Exercise data:
* * *
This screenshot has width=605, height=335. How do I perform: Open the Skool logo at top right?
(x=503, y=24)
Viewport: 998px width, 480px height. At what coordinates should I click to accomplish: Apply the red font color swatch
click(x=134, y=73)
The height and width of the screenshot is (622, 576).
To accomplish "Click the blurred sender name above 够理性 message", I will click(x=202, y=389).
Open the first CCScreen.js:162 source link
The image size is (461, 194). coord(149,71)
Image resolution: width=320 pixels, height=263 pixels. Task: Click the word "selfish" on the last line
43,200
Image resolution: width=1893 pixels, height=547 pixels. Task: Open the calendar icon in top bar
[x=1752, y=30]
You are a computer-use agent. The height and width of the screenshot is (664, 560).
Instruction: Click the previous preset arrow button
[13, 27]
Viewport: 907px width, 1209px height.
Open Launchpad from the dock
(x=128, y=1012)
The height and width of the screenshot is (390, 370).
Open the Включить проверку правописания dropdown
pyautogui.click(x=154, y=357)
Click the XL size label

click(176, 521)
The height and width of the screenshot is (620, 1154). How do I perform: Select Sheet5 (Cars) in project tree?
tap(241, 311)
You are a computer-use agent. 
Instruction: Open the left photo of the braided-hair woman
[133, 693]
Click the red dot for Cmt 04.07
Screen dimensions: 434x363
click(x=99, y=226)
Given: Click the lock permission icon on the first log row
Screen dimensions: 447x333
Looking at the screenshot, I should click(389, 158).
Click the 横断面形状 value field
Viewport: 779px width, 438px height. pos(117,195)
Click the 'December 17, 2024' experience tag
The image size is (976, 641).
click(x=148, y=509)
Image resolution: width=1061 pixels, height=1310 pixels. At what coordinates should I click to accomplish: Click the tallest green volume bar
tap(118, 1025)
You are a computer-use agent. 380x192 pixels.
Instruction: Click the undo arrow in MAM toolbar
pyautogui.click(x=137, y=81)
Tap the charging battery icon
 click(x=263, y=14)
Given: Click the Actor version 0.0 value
* * *
Instructions to follow: Line by line, retype the records with no changes.

Solution to this exercise:
This screenshot has width=605, height=335. How do I perform: Open the Skool logo at top right?
(x=503, y=24)
Viewport: 998px width, 480px height. At what coordinates should I click to accomplish: Apply the red font color swatch
click(x=134, y=73)
The height and width of the screenshot is (622, 576).
To accomplish "Click the blurred sender name above 够理性 message", I will click(x=202, y=389).
Open the first CCScreen.js:162 source link
The image size is (461, 194). coord(149,71)
Image resolution: width=320 pixels, height=263 pixels. Task: Click the word "selfish" on the last line
43,200
Image resolution: width=1893 pixels, height=547 pixels. Task: Open the calendar icon in top bar
[x=1752, y=30]
You are a computer-use agent. The height and width of the screenshot is (664, 560).
Instruction: Click the previous preset arrow button
[13, 27]
Viewport: 907px width, 1209px height.
Open Launchpad from the dock
(x=128, y=1012)
The height and width of the screenshot is (390, 370).
Open the Включить проверку правописания dropdown
pyautogui.click(x=154, y=357)
Click the XL size label

click(176, 521)
The height and width of the screenshot is (620, 1154). How do I perform: Select Sheet5 (Cars) in project tree?
tap(241, 311)
You are a computer-use agent. 
Instruction: Open the left photo of the braided-hair woman
[133, 693]
Click the red dot for Cmt 04.07
Screen dimensions: 434x363
click(x=99, y=226)
Given: Click the lock permission icon on the first log row
Screen dimensions: 447x333
Looking at the screenshot, I should click(389, 158).
Click the 横断面形状 value field
Viewport: 779px width, 438px height. pos(117,195)
Click the 'December 17, 2024' experience tag
The image size is (976, 641).
click(x=148, y=509)
Image resolution: width=1061 pixels, height=1310 pixels. At what coordinates should I click to accomplish: Click the tallest green volume bar
tap(118, 1025)
You are a computer-use agent. 380x192 pixels.
Instruction: Click the undo arrow in MAM toolbar
pyautogui.click(x=137, y=81)
Tap the charging battery icon
 click(x=263, y=14)
Given: Click the Actor version 0.0 value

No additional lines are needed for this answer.